** BEGIN DATA SHOWN **
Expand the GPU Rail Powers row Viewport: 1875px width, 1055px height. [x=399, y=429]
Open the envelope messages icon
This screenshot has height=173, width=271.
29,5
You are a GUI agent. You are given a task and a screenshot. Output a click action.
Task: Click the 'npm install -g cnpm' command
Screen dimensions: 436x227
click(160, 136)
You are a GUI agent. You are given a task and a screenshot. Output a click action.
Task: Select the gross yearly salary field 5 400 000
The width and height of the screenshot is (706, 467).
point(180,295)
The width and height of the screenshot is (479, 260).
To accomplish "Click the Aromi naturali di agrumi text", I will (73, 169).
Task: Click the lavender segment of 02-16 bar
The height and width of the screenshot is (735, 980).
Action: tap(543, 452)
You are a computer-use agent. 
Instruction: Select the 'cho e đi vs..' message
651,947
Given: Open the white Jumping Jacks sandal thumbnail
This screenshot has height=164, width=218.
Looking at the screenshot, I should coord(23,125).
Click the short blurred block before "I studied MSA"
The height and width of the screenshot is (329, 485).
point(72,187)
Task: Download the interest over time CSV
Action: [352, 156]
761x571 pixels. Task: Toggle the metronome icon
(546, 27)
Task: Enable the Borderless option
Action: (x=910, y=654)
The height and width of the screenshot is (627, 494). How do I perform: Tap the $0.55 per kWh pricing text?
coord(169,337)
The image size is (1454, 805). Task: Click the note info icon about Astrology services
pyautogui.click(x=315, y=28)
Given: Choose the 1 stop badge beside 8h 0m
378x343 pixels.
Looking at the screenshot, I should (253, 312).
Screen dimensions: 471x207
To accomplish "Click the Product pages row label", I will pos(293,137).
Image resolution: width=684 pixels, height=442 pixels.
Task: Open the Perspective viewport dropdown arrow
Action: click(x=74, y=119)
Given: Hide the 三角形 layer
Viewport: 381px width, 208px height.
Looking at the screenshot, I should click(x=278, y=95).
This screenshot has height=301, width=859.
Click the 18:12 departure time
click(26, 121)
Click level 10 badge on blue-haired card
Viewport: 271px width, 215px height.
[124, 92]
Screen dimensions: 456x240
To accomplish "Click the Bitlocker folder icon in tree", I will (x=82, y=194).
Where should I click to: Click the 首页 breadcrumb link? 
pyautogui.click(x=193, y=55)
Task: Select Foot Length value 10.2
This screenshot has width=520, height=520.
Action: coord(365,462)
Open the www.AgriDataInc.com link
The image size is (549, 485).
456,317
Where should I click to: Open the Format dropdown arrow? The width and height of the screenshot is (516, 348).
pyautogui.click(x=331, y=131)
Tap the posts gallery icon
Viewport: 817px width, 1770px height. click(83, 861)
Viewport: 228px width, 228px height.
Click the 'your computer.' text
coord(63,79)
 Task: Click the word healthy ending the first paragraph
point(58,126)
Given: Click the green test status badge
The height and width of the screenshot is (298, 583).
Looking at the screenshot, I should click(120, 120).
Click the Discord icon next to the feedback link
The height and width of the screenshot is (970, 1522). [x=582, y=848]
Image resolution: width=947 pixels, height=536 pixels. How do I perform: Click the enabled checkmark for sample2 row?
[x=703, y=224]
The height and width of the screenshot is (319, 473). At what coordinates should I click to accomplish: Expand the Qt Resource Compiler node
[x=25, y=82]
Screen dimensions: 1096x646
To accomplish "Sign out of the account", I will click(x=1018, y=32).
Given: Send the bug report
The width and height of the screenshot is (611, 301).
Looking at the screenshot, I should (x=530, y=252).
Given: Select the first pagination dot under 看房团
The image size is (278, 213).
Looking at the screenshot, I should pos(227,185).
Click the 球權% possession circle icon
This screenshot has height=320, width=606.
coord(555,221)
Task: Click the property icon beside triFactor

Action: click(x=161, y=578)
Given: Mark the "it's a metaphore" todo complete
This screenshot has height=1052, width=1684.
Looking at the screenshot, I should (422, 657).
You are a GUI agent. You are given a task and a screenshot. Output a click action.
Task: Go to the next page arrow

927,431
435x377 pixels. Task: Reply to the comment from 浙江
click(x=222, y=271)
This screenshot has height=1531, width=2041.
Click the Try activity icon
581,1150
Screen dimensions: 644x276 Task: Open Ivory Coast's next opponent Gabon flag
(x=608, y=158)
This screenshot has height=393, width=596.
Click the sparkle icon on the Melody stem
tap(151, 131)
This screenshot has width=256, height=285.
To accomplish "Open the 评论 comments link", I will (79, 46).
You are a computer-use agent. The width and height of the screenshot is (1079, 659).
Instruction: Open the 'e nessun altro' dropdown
** END DATA SHOWN **
#### TASK TO CARRY OUT:
Reproduce verbatim everything from the line containing "This screenshot has height=1531, width=2041." down to the end of the listing.

#### TASK ANSWER:
This screenshot has height=1531, width=2041.
Click the Try activity icon
581,1150
Screen dimensions: 644x276 Task: Open Ivory Coast's next opponent Gabon flag
(x=608, y=158)
This screenshot has height=393, width=596.
Click the sparkle icon on the Melody stem
tap(151, 131)
This screenshot has width=256, height=285.
To accomplish "Open the 评论 comments link", I will (79, 46).
You are a computer-use agent. The width and height of the screenshot is (1079, 659).
Instruction: Open the 'e nessun altro' dropdown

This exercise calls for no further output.